Quels sont selon vous les
principaux défis et obstacles à
l’électrification de l’Afrique ?
Sont-ils seulement de
nature financière ?
(JLB) : Comme nous l’avons dit, les principaux défis sont climatiques, énergétiques et
démographiques. Ces trois enjeux, ces trois
défis considérables individuellement se cumulent dangereusement alors que l’Afrique
dispose de toutes les potentialités pour
être un géant du XXIe siècle. Les obstacles
résident principalement dans la mise en
place des mécanismes financiers. En effet,
force est de constater l’extraordinaire difficulté de la mise en place des financements :
les mécanismes de développement propres
ne sont pas allés au profit de l’Afrique et
les subventions prévues ont un objet non
défini, des bénéficiaires non désignés et
prétendants couvrir tous les sujets liés au
dérèglement climatique devenant inopérants. De fait, l’engagement de Copenhague,
prévoyant la mise en place d’une subvention
de 10 milliards de dollars par an et attendant
les 100 milliards d’ici 2020, n’a pas été opérationnel et s’est transformé en un « climate
found » à l’objet universel. Dans ces conditions les pays développés sont restés dans
les principes de réunion de donateurs qui
par nature et sauf exception s’en tiennent
à des promesses des dons. L’ambiguïté
permanente entre financements publics
concessionnels ou pas, financements privés,
financements de transferts de technologies,
mécanismes spécifiques et subventions permet la confusion et donc l’absence totale de
résultats concrets.
Quelles doivent être les
priorités selon vous pour
parvenir en 10 ans à électrifier
l’ensemble du continent ?
Est-ce possible dans un laps
de temps qui semble si court ?
(JLB) : Outre la volonté politique unanime
des dirigeants africains d’électrifier l’Afrique,
signal mobilisateur indispensable aux investisseurs partenaires du développement, l’en-
semble des financements disponibles prêts à
être investis dans le potentiel énergétique du
continent est considérable car le besoin est
clair et massif. Les projets et avant-projets
existent dans chaque pays africain permettant de faire passer globalement le continent
à 80 % d’accès à l’énergie en moins de 10
ans. Ces projets sont identifiés mais la plupart d’entre eux connaissent un problème
de soutenabilité financière et de bancabilité.
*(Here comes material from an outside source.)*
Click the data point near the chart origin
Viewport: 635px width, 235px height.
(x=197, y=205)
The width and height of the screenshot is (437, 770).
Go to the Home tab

Les financements nécessaires pour mener
les projets concrètement et rapidement,
représentent un montant situé entre 200 et
250 milliards de dollars. Afin de sécuriser ces
financements potentiellement disponibles,
une part marginale de subvention publique
internationale de 50 milliards de dollars pour
l’ensemble, soit 5 milliards par an durant
10 ans, est nécessaire. Conformément aux
engagements de Copenhague cette subvention internationale devrait être pérenne,
automatique, lisible, non conditionnelle et
additionnelle à l’aide au développement
existant. La priorité est donc de sécuriser
ces financements permettant d’assurer la
faisabilité des projets par la création d’un
véritable « chainon manquant » que représente l’Agence.
Nous avons beaucoup
entendu parler de mégaprojets
comme Desertec ou Grand Inga
qui peinent à aboutir. Selon vous,
de quoi a le plus besoin
l’Afrique, de grands projets
pareils ou d’initiatives plus
modestes et locales ?
Les deux sont-ils compatibles ?
(JLB) : Les deux sont absolument compatibles, le développement de l’énergie s’entend de l’énergie centralisée comme de
l’énergie décentralisée.
Un pays comme le Canada
ou une province comme le
Québec ont-ils une place
dans votre projet ?
Que souhaiteriez-vous d’eux
dans un monde idéal ?
(JLB) : L’ensemble de la communauté internationale est concerné et plus particulièrement les pays qui émettent le plus de GES.
L’implication du Canada sur les questions
climatiques et environnementales ainsi que
dans les négociations internationales est incontestable et indispensable. Son expertise,
en matière d’énergies renouvelables, mondialement reconnue. Les efforts doivent être
poursuivis et pourraient notamment prendre
la forme d’une contribution à la subvention
de 5 milliards de dollars par an dont sera dotée la future Agence. Concernant le Québec,
les mécanismes de coopération régionale
permettront de soutenir les projets portés
dans le cadre de ce plan massif d’électrification du continent africain.